START MATERIALS PROVIDED
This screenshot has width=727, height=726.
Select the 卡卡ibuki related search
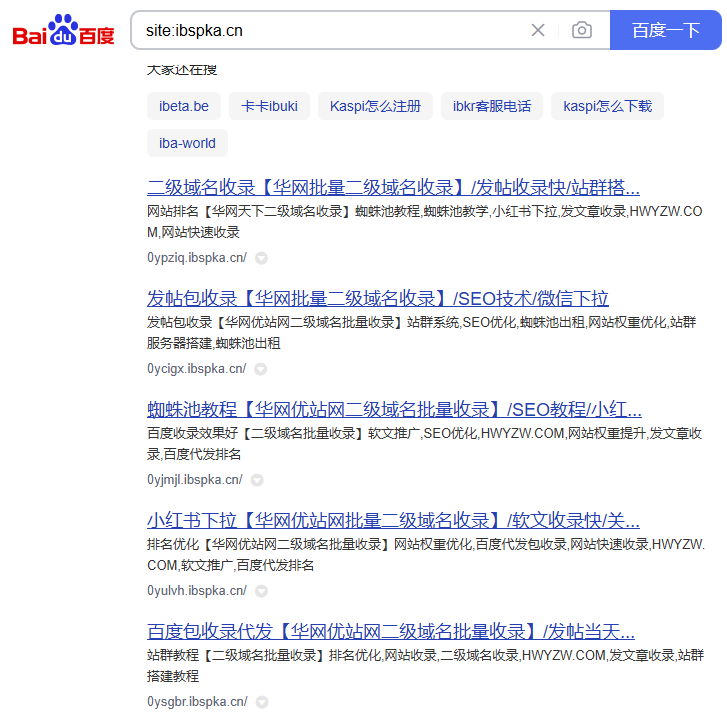[x=270, y=106]
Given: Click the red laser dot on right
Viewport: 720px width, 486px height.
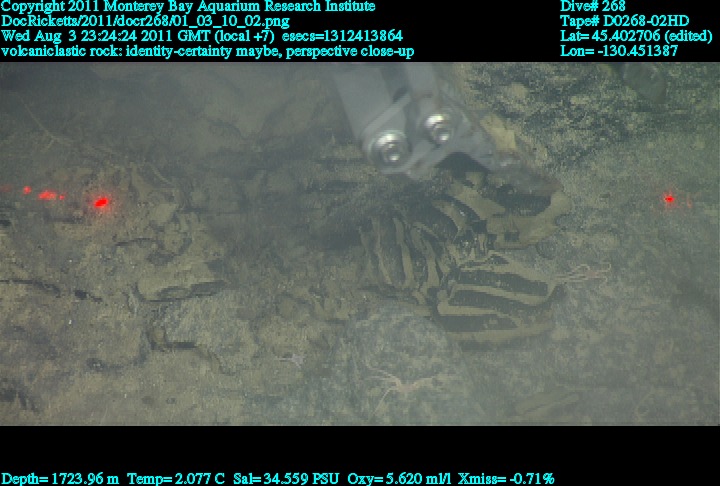Looking at the screenshot, I should [668, 199].
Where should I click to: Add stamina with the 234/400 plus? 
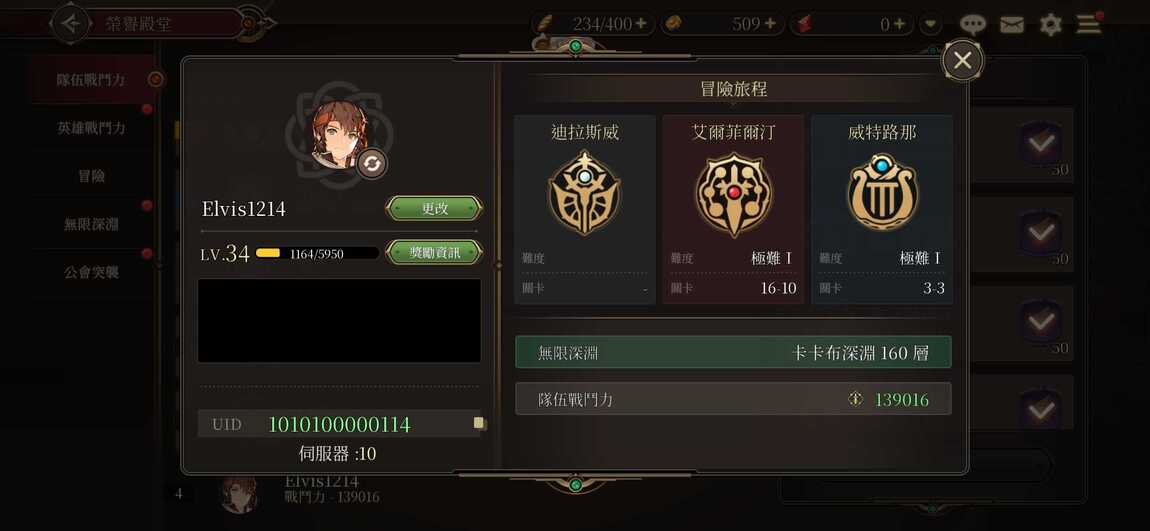[641, 24]
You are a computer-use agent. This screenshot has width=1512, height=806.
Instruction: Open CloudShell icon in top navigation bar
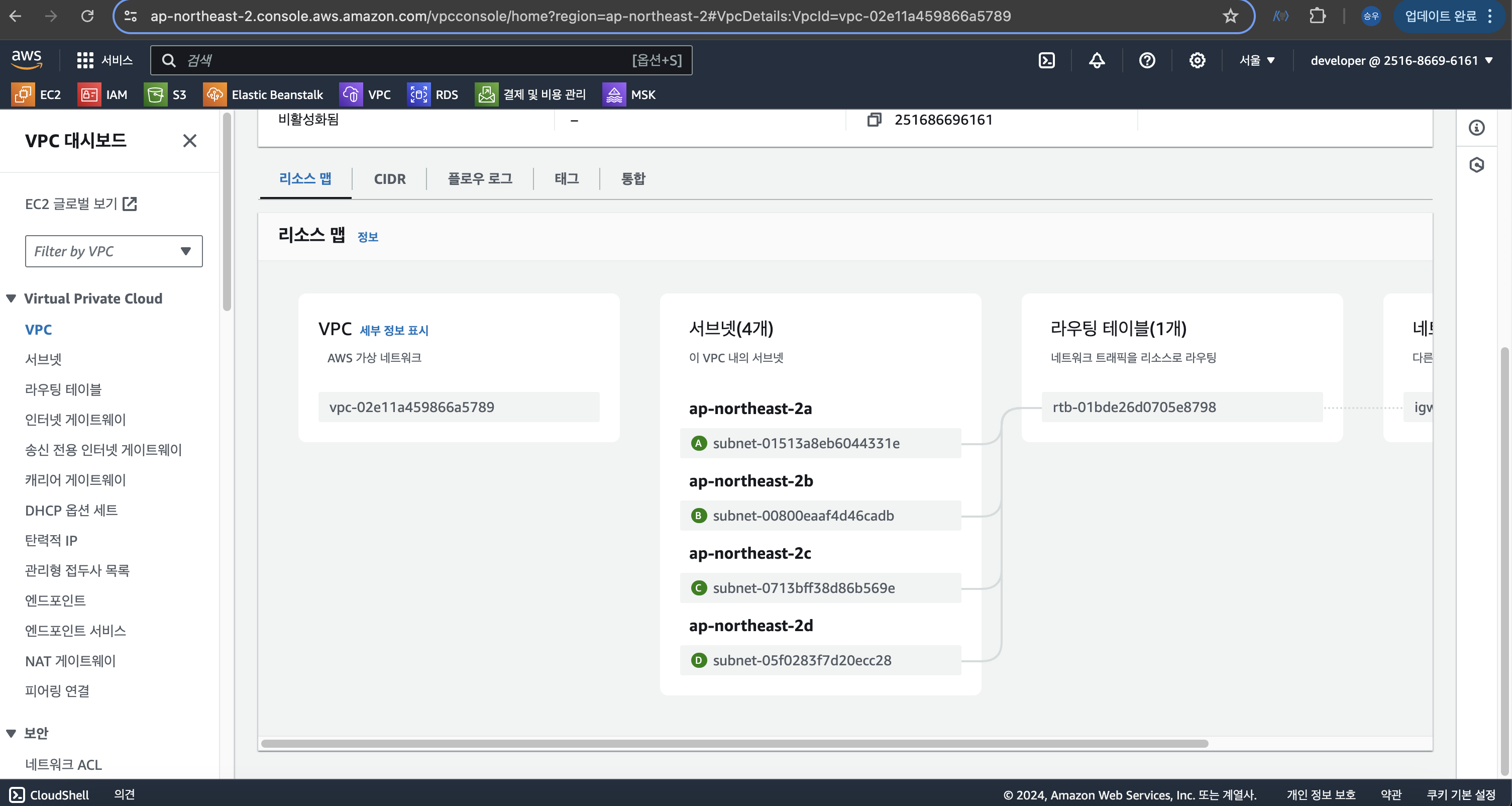click(1046, 60)
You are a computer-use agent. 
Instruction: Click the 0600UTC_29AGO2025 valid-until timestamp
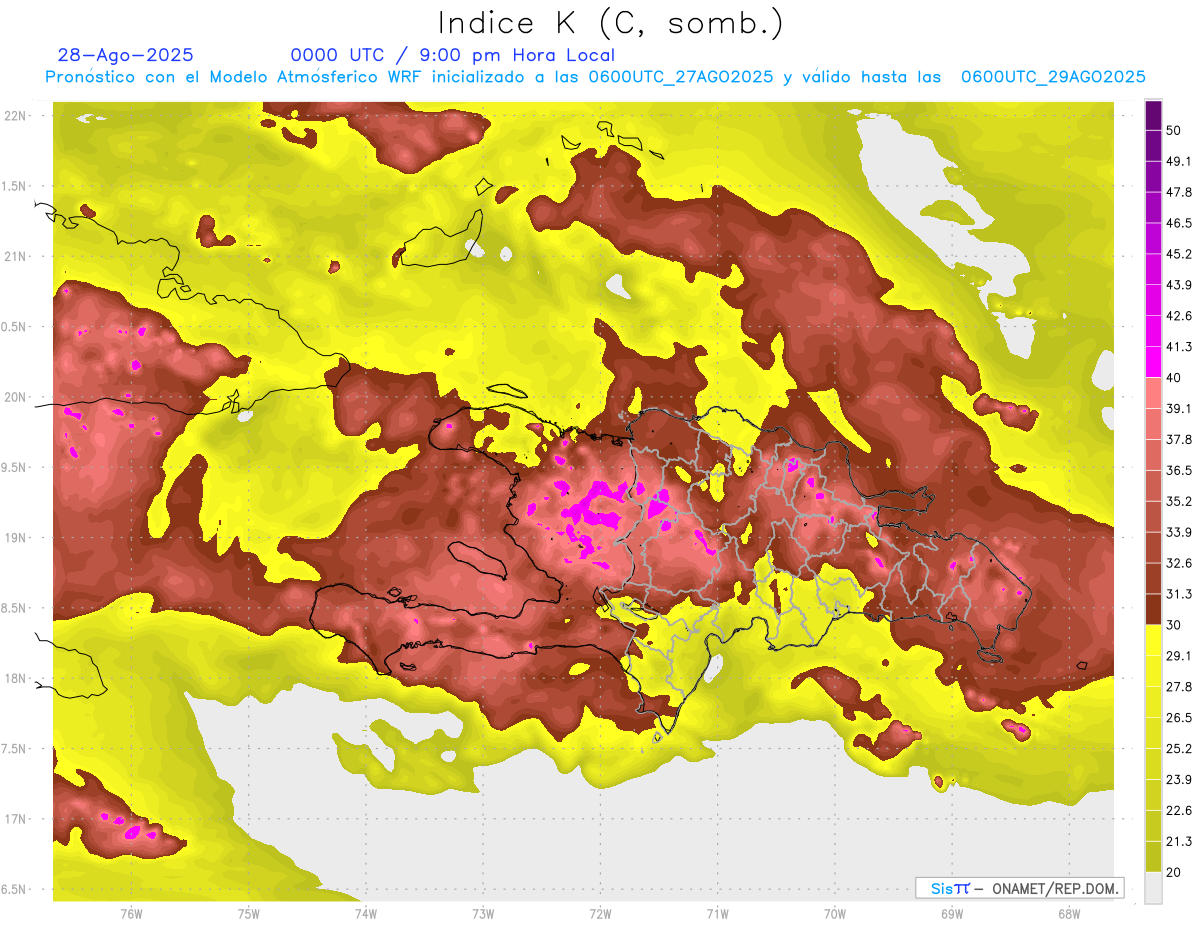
END MATERIALS PROVIDED
WHAT TO PRODUCE:
Write out every line of the listing above word for word, and leave the pictures out.

FULL OUTPUT:
This screenshot has width=727, height=726.
Select the 卡卡ibuki related search
[x=270, y=106]
Given: Click the red laser dot on right
Viewport: 720px width, 486px height.
Looking at the screenshot, I should [668, 199].
Where should I click to: Add stamina with the 234/400 plus? 
[641, 24]
You are a computer-use agent. This screenshot has width=1512, height=806.
Instruction: Open CloudShell icon in top navigation bar
click(1046, 60)
You are a computer-use agent. 
Instruction: Click the 0600UTC_29AGO2025 valid-until timestamp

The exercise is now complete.